Economists from the University of Maryland, Towson University and a Washington think tank, Resources for the Future, said the overall affect on Maryland’s economy will be slightly positive when Maryland joins the Regional Greenhouse Gas Initiative in June.
“We concluded that there is a modest positive effect, it will actually lower a consumers electricity bill by about $22 dollars per year,” said Steve Gabriel, co-principal investigator at the University of Maryland. “We can breathe a sigh of relief. Actually, we can breathe better, because that, after all, is the intent of the program.”
The Regional Greenhouse Gas Initiative, or RGGI, is a cooperative effort by Northeastern and Mid-Atlantic states to reduce carbon dioxide emissions. A law passed by the General Assembly last year requires Maryland to join RGGI in June.
The law, known as the Healthy Air Act, was a contentious partisan issue in the legislature, with Republicans arguing that it would drastically increase utility bills and cause rolling blackouts.
The Maryland Department of the Environment requested the University of Maryland to conduct an independent study to understand how Maryland’s energy economy – which replies heavily on coal powered plants – would be affected by introducing a cap-and-trade system.
A cap-and-trade system sets an overall emissions limit and then gives – or auctions off – emission allowances to power plants up to that limit. Power plants that want to be able to produce more emissions can purchase allowances from other plants.
In the end, economists said energy generation will increase at a slower rate than if Maryland did not join the initiative. This will cause carbon dioxide emissions from power plants to decrease 10 percent in Maryland and 4 percent in the RGGI region.
However, this will not negatively affect power plants, which are given 75 percent of the carbon dioxide allowances to trade for profit, according to the economists.
“The good news for coal fire generators is that they can continue to make money,” said Gabriel.”

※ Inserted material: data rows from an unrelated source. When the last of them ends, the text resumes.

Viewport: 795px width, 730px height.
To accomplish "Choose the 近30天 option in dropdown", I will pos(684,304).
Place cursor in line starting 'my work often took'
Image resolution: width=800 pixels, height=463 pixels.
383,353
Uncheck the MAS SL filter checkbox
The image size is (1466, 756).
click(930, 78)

Constellation Energy, the parent company of Baltimore Gas and Electric and one of the largest energy suppliers in North America, says RGGI is a good thing because it sets an example for the rest of the country and may be an impetus for a national program.
“Cap-and-trade is a little better than not having cap-and-trade. If you cannot do it then maybe your neighbor can and you can do a little less,” said John Quinn, lead engineer for Constellation Energy. “We cannot wait to work with RGGI. It’s a good demonstration project and a stepping stone to a national program.”
Quinn pointed out that Pennsylvania did not decide to join the initiative, because of its large number of coal power plants. He says consumers may turn to Pennsylvania for cheaper energy, and that a national program could fix these types of problems.
David Neurohr of Allegheny Energy agrees that there should be a federal program instead of a regional one.
“In the atmosphere, greenhouse gases do not recognize state boarders,” said Neurohr. “We need a global solution for a global problem.” Consumer power bills will decrease because of new energy incentives offered for things such as low energy refrigerators. The revenue for these incentives will come from the other 25 percent of carbon dioxide allowances that are auctioned off to power plants.